In: Finance
A municipal bond yields 6.75%.
A corporate bond on comparable credit quality and maturity yields 9.0%.
At what marginal tax rate would an investor be indifferent between the two bonds?
Based on your answer, explain why investors in the highest tax-bracket are more inclined to invest in municipal bonds than investors in lowest tax-bracket.
Municipal bonds are tax exempt, so no tax liability has to be incurred on the income generated from such bonds and the return from the bond will be final returns.
As corporate bonds are taxable, so the returns from the corporate bonds will be calculated by deducting the tax payable on it.
So, here the investor will be indifferent between the two bonds if the returns from both the bonds after tax are same.
If we look at tax - exempt municipal bond with coupon rate of 6.75%
As no tax is deducted on municipal bonds, so the return from the bond is 6.75%
So, if a person invests in Municipal Bonds or the Corporate Bonds which have a face value of $1000, the investor will be entitled to return of $ 67.5 ( 1000 * 6.75%) from the bond during the year.
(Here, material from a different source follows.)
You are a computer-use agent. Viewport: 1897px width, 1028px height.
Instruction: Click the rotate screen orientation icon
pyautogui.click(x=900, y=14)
In order to be indifferent the after tax return from the bond should be same, so the marginal tax rate which will give similar return is:
= (Corporate Bond Yield - Municipal Bond Yield) / Corporate Bond Yield
= ( 9 - 6.75 ) / 9
= 0.25 or 25%
So, if the Marginal tax rate is 25% then the investor would be indifferent between the two bonds.
Investors in the highest tax-bracket are more inclined to invest in municipal bonds than investors in lowest tax-bracket as the municipal bonds are tax exempt and also they are more secured bonds as compared to the corporate bonds.